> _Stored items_
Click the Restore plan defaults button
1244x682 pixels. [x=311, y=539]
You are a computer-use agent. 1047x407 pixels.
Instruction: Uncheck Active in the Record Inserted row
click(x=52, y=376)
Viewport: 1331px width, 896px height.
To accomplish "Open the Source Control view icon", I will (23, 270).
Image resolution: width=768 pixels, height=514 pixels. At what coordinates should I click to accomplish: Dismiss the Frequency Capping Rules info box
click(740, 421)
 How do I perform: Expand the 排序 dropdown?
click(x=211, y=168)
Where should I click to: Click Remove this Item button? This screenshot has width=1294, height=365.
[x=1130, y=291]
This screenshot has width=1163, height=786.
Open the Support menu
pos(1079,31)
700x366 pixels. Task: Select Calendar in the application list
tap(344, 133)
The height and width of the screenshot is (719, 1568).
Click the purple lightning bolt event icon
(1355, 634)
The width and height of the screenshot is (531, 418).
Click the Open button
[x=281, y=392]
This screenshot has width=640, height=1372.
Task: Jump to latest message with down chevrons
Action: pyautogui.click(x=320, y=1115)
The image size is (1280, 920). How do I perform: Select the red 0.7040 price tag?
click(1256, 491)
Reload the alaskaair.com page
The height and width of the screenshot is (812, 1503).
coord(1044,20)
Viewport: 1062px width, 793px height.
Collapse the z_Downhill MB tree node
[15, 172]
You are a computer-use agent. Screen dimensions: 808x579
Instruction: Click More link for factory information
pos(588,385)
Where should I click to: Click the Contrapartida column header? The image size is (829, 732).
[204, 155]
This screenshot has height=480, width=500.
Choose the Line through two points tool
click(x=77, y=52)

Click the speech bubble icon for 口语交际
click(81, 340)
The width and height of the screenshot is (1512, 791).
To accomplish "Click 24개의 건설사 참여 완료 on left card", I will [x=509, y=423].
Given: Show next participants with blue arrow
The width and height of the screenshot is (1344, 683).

> _EXERCISE DIRECTIONS_
Return each line of the data that contains the string "will".

> _ANSWER TO THIS EXERCISE_
To accomplish "Open the Source Control view icon", I will (23, 270).
To accomplish "Click 24개의 건설사 참여 완료 on left card", I will [x=509, y=423].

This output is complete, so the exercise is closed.